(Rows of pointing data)
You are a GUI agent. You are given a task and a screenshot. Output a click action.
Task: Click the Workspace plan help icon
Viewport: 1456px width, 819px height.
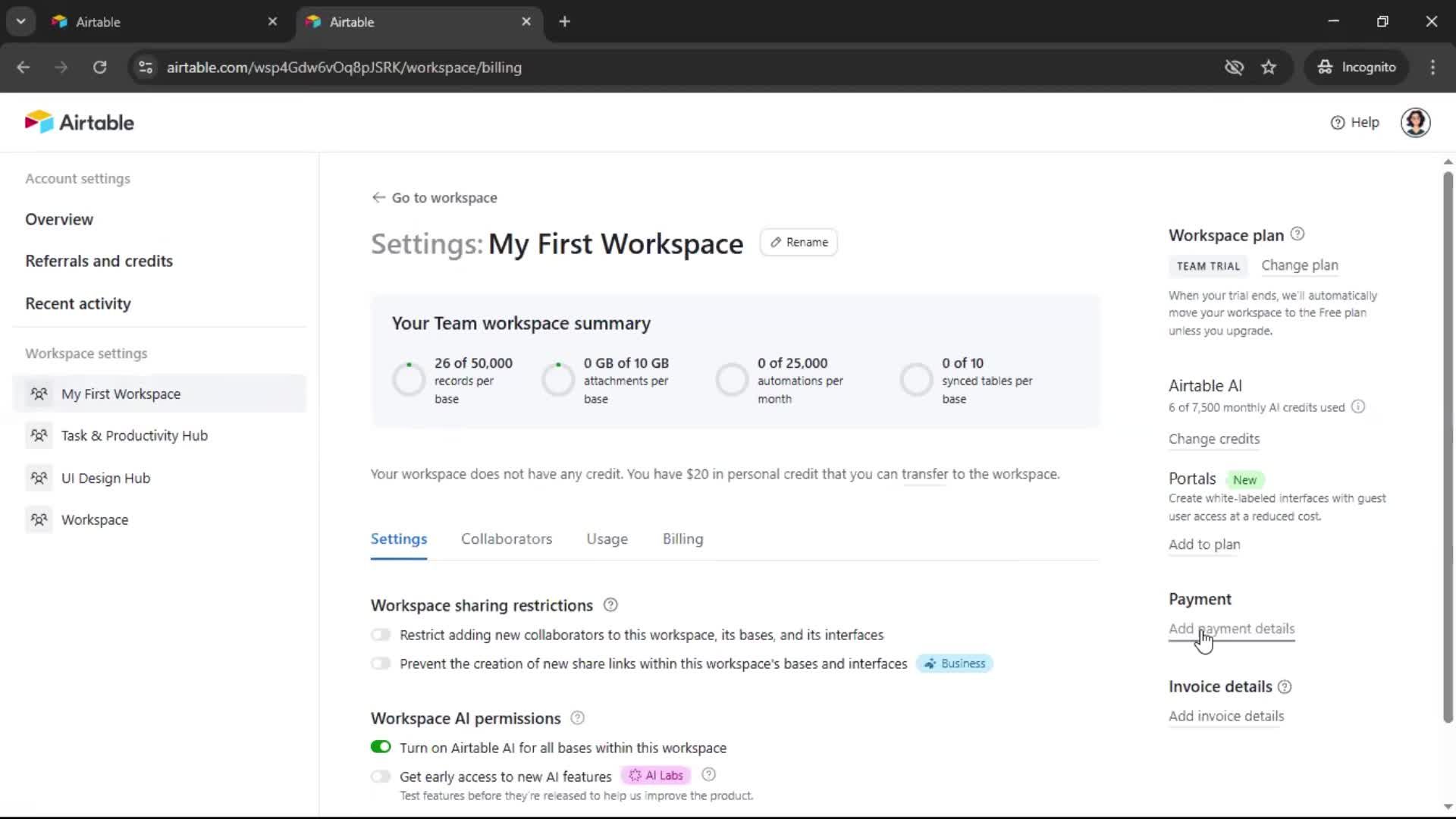1298,234
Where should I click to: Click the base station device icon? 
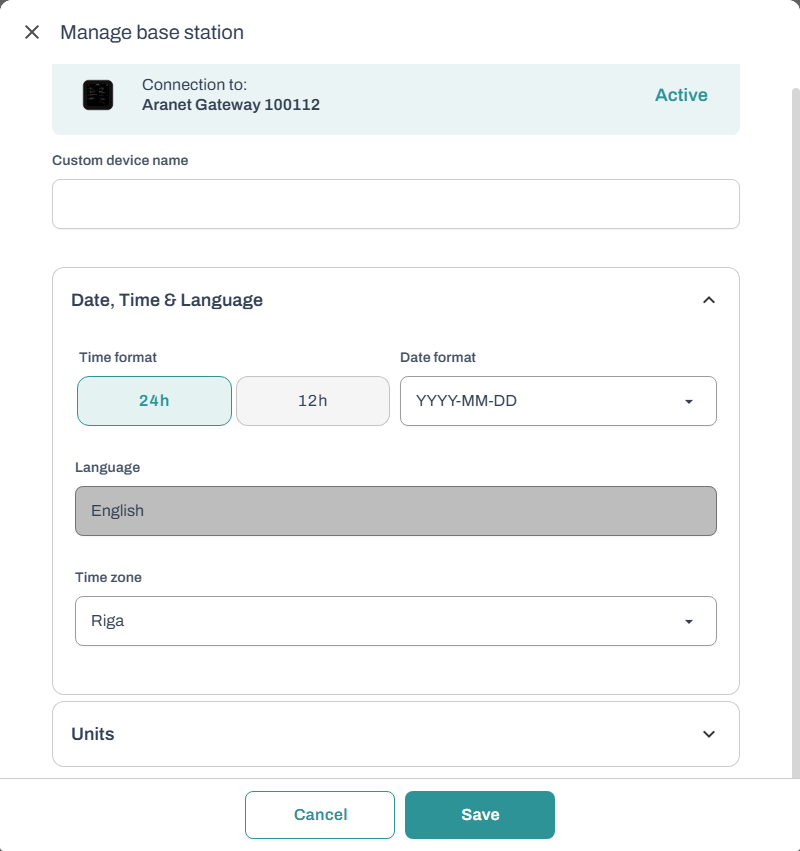pyautogui.click(x=97, y=95)
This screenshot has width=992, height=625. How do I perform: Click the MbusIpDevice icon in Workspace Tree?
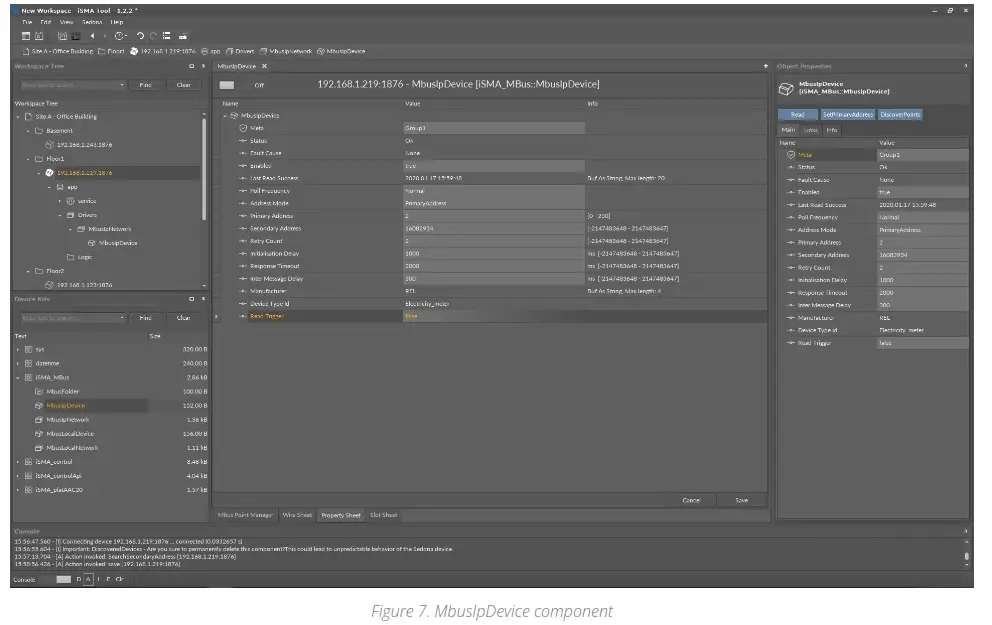(92, 243)
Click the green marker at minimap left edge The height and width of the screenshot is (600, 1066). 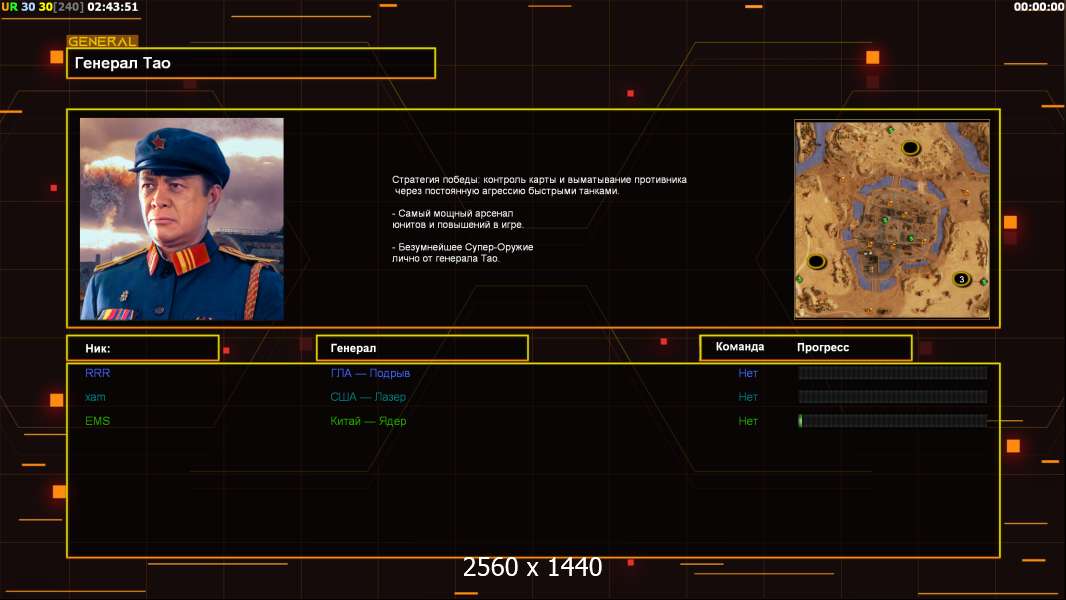coord(800,279)
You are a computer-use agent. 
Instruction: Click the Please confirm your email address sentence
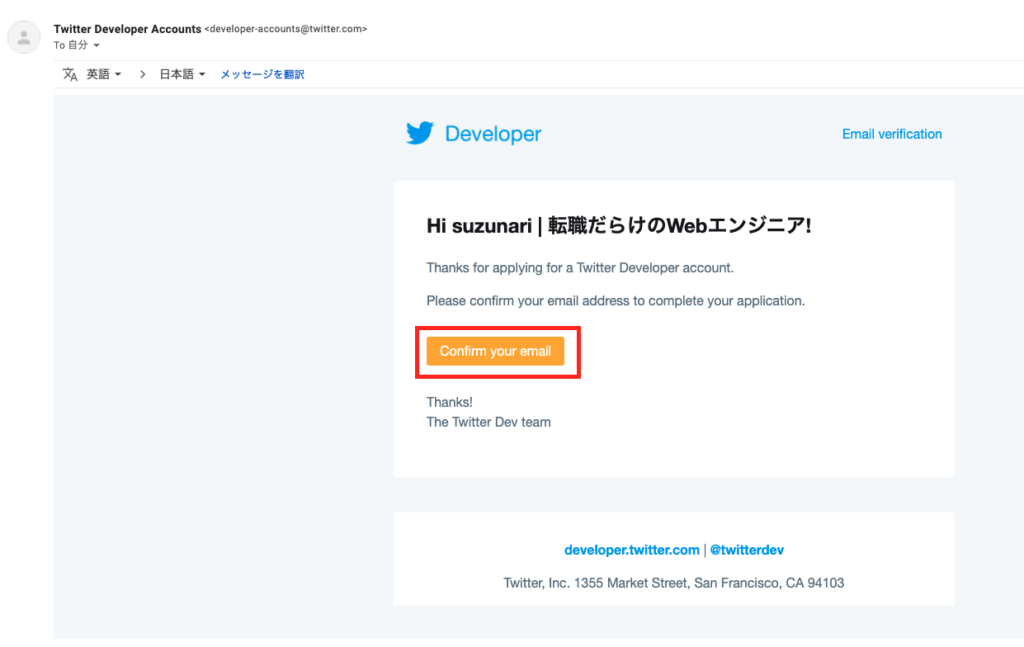click(x=615, y=300)
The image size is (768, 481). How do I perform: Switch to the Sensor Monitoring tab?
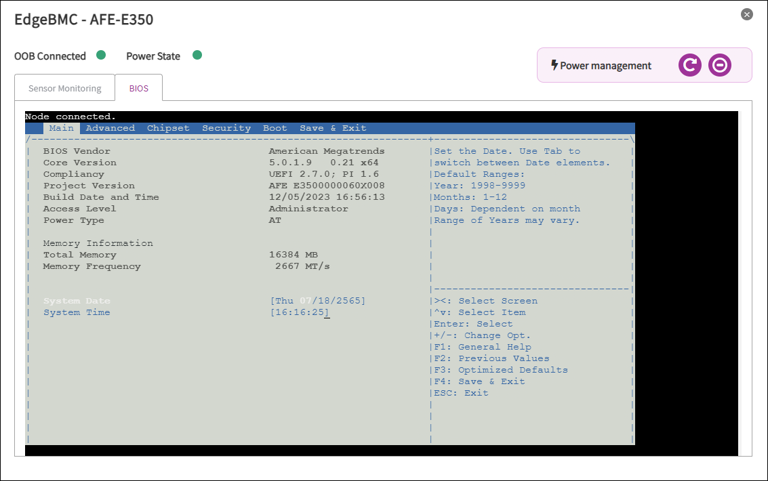point(65,88)
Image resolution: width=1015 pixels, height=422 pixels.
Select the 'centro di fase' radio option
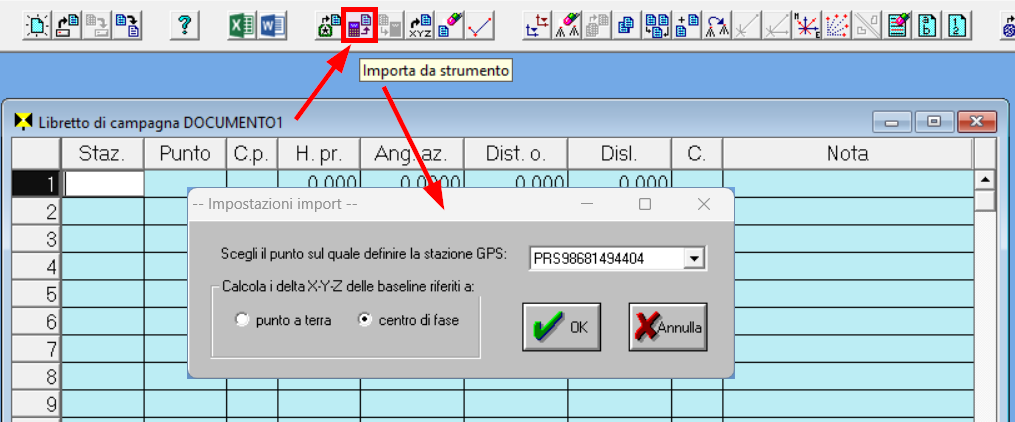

> _PROBLEM TO WORK ON_: Write out the material again from the line containing "You are a computer-use agent." through the end of the material, keeping the requests, and raise every coordinate in the answers by 25. Leave out the pictures.

> _RESPONSE FOR THIS EXERCISE_:
You are a computer-use agent. 
Instruction: Click the Please confirm your email address sentence
click(x=640, y=325)
The image size is (768, 481). How do I perform: Switch to the Sensor Monitoring tab?
point(90,113)
Image resolution: width=1015 pixels, height=422 pixels.
Select the 'centro di fase' radio option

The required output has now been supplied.